Die SPD. Was war doch gleich für eine Partei? Seit dem unseeligen Wirken Gerhard Schröders ist diese Partei für mich in der Wahrnehmung nicht mehr existent. Jetzt kommt der Martin Schulz, ohne höheren Bildungsabschluss und trockener Alkoholiker. (Ja, ich weiss, das ist jetzt furchtbar fies. Es gibt Leute, die sind so spießig und können so etwas nicht verzeihen. Zumindest nicht jemanden, der sich um das Amt eines Staatsoberhauptes bewirbt.) Herr Schulz ist (auch) ein Machtmensch. Er steht mit für alle Fehlentwicklungen einer an sich mal gut gedachten EU. Er will die EU “einen”. Aber wohl nach deutschem Gusto und nicht im Sinne einer echten Gleichberechtigung aller Interessen der 28 EU-Mitgliedsstaaten. Man muss kein Hellseher sein, um zu erahnen, wohin er Deutschland damit manövrieren wird. Für den deutschen Wahlkampf beherrscht er die populistische Klaviatur, wie andere auch. Er kann doch nicht wirklich glauben, dass ihm das jemand abnimmt?

Die FDP, Herr Lindner. Schwiegermuttis Liebling. Herr Lindner, auch wenn Sie das alles so schön verpacken. Es gibt trotzdem Leute, die lesen Ihr Wahlprogramm vollständig. Und die haben dann eine Vorstellung von dem, was Sie sich vorstellen. Aber, eines will ich Ihnen zugute halten: Sie fischen erfolgreich im Gewässer der AfD.

Das große Dilemma: CDU. Warum macht Angela Merkel den gleichen großen Fehler wie ihr politischer Ziehvater? Sie ist viel zu klug, um nicht zu wissen, dass sie eine 4. Amtszeit nicht überstehen wird. Und, in diesem Punkt ist den Kritikern des fehlenden Demokratieverständnisses zuzustimmen: Durch dieses Beharren, dieses Auslöffeln der Suppe, schafft sie den Freiraum nach rechts.
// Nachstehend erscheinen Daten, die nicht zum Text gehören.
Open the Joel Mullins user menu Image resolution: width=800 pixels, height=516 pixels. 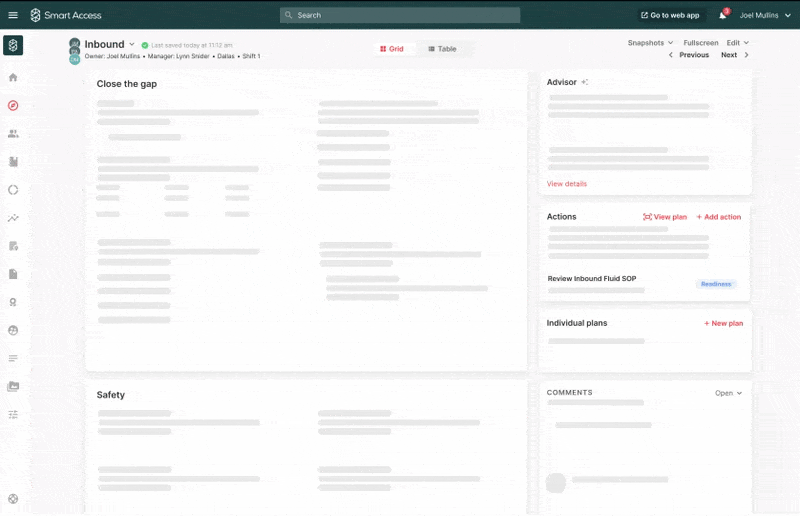(x=765, y=15)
Und nein, das ist kein alleinig sächsisches Phänomen. Wer Augen und Ohren auch mal außerhalb der eigenen Blase im Rest der Republik aufsperrt, der wird auch hören: Die Ossis, die sind noch nicht so fett gefressen, die trauen sich noch zu sagen, was längst gesagt werden musste. Gleichzeitig ist man natürlich froh, dass Sachsen in diesem unrühmlichen Punkt als Spitzenreiter dasteht.
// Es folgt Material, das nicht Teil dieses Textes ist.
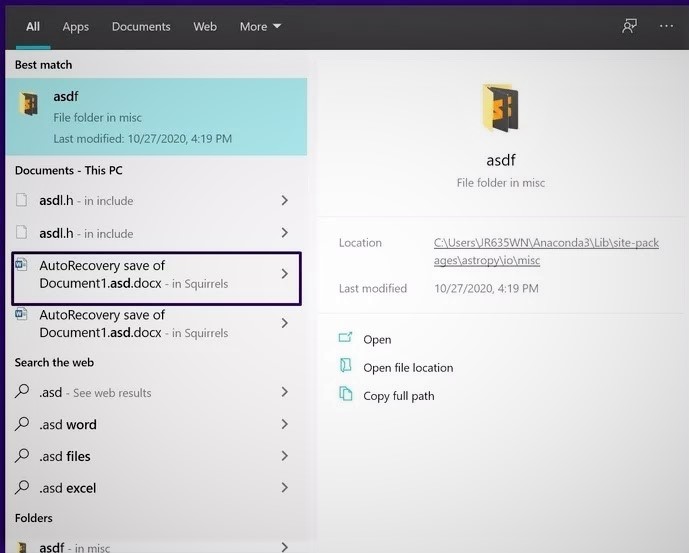Click the large asdf folder preview icon
This screenshot has width=689, height=553.
point(500,109)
Zur LINKEN ist in Eurem Beitrag über das Buch von Albrecht von Lucke ausreichend referiert. Dem will ich nur einige Gedanken hinzufügen: Gysi, hat schon immer messerscharf analysiert, was hier alles schief läuft. Und eigentlich auch recht behalten. Er ist für mich damit aber eher Wissenschaftler und nicht Politiker.
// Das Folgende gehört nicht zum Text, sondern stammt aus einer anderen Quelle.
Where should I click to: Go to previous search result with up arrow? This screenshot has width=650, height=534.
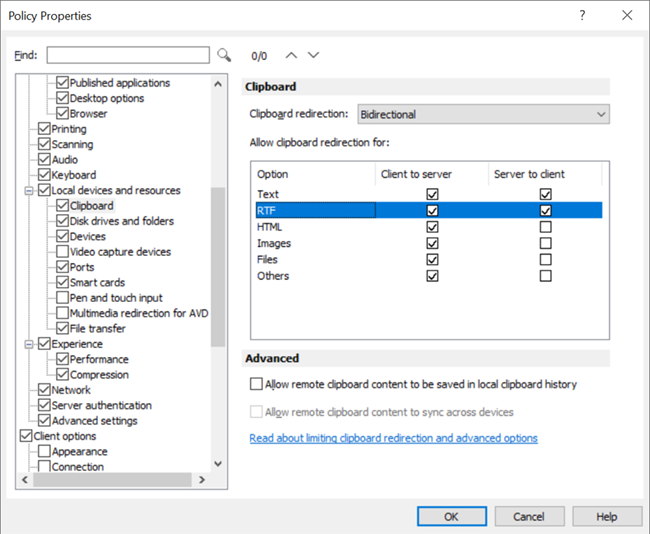click(x=292, y=55)
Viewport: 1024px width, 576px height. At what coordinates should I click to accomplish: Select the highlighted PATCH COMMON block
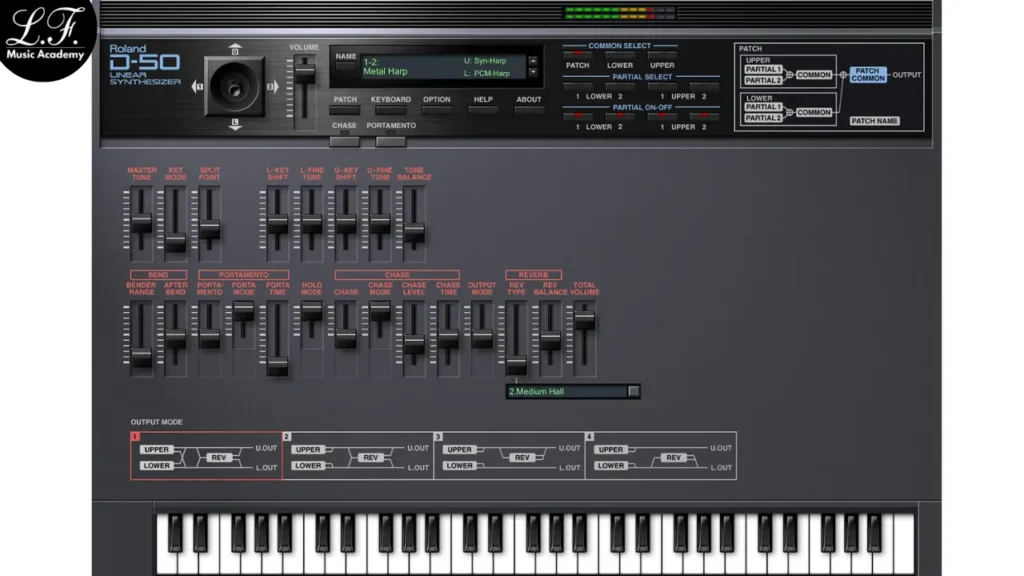point(868,75)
Oskar Lafontaine war damals der einzige, der gegen die Vision “blühende Landschaften”, sofortige Währungsumstellung in der DDR usw. anredete. Wie wir alle wissen, erfolglos. Da fatalen Folgen der Kohlschen Variante von “wir schaffen das” für die ostdeutsche Wirtschaft haben sich auf den Fuß eingestellt…
Aber solange die LINKE nicht bereit und willens ist, tragfähige Angebote zu unterbreiten…es reicht eben nicht, die Fehler zu benennen.

Also, ich weiss nicht wie es anderen geht.
Aber mir graut vor dem September und der Frage, was nun das geringere Übel ist.
Das Beste worauf man wohl hoffen darf, ist, wie bildlich richtig dargestellt, wahrscheinlich: Es könnte schlimmer sein.